| Problem description |
Copy out each line of the data below in which the string "computer" appears.

········

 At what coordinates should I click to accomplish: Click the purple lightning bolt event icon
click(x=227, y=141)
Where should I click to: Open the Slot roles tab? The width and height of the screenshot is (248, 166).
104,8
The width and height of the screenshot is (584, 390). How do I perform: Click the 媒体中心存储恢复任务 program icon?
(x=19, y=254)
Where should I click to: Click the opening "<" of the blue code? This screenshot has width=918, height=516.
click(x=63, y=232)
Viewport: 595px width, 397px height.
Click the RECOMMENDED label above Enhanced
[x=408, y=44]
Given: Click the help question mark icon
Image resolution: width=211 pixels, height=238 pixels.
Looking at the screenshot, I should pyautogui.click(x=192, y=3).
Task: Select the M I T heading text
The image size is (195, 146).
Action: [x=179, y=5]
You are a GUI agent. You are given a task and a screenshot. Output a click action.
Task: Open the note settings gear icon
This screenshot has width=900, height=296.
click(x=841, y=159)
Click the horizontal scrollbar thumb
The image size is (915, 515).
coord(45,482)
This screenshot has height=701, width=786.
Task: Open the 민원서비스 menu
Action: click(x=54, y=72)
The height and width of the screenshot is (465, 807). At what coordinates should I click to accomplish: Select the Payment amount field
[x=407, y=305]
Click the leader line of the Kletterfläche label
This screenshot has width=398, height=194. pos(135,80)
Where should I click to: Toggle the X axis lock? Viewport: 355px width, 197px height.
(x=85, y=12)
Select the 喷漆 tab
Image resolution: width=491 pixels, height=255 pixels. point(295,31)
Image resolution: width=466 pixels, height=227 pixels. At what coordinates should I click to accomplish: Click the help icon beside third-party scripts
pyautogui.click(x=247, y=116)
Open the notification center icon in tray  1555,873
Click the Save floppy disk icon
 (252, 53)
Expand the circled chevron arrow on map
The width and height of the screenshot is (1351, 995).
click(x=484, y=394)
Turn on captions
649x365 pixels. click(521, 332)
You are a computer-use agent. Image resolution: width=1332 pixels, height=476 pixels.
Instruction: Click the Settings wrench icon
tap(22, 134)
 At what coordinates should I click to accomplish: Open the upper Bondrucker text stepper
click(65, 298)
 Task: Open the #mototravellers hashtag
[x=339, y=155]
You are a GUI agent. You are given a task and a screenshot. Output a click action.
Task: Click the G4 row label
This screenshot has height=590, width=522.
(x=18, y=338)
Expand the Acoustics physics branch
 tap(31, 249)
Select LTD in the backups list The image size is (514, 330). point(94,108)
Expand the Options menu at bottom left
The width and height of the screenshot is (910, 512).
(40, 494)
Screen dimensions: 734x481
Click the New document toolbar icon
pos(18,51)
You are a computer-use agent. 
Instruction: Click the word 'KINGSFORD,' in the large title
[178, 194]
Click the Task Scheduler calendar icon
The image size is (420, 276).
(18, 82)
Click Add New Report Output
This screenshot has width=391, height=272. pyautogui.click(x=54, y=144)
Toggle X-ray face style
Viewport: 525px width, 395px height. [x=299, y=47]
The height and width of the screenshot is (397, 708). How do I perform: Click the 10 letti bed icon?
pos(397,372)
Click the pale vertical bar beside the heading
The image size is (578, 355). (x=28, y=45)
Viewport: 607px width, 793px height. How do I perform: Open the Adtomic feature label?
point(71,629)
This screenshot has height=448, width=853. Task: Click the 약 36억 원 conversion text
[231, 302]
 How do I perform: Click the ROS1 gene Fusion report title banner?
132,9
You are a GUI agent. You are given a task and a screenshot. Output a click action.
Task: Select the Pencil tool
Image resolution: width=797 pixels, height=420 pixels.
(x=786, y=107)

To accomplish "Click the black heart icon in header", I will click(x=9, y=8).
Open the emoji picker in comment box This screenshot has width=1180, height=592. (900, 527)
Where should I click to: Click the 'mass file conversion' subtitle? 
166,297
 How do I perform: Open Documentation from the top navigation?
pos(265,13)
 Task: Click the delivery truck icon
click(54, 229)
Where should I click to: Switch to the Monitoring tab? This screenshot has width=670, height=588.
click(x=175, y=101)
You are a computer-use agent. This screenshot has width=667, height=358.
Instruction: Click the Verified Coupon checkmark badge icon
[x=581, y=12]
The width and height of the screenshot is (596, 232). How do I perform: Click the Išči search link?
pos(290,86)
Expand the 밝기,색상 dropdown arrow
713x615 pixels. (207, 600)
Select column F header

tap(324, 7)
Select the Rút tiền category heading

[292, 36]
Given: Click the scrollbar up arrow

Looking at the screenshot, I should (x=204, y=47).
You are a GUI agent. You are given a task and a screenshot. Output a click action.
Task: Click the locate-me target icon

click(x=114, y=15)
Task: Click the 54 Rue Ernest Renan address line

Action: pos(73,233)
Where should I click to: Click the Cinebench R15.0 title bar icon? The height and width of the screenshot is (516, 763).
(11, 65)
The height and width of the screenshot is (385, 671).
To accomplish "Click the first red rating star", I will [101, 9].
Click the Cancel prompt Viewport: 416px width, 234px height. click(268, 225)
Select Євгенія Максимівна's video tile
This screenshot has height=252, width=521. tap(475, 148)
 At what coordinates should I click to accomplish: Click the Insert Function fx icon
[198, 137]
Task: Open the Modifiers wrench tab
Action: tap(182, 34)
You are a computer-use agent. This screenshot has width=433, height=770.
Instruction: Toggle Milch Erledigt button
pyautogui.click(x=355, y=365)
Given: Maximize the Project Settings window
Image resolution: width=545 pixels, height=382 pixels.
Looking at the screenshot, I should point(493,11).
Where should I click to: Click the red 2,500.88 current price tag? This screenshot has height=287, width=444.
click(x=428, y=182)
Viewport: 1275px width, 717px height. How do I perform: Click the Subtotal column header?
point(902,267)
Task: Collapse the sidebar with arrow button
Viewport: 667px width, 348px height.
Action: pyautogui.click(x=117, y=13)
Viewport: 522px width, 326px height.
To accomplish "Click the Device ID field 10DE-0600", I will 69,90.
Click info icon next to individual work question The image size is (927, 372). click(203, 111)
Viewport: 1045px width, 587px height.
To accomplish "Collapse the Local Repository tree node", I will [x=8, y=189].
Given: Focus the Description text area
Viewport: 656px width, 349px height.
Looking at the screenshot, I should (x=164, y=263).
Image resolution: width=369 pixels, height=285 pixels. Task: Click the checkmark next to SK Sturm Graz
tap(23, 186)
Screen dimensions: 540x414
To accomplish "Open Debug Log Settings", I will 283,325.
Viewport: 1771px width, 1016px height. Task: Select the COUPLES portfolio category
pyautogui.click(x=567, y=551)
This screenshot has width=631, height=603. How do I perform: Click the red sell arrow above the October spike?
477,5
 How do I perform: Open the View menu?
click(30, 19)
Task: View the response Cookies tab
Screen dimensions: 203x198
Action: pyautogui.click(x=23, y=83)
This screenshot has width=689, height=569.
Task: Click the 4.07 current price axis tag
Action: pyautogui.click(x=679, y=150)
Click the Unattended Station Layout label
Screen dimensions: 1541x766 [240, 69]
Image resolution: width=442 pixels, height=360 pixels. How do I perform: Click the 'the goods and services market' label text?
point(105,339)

········

| Task answer |
You are a computer-use agent. Image resolution: width=1332 pixels, height=476 pixels.
You are a computer-use agent. 
You are a computer-use agent. This screenshot has width=667, height=358.
You are a computer-use agent. This screenshot has width=433, height=770.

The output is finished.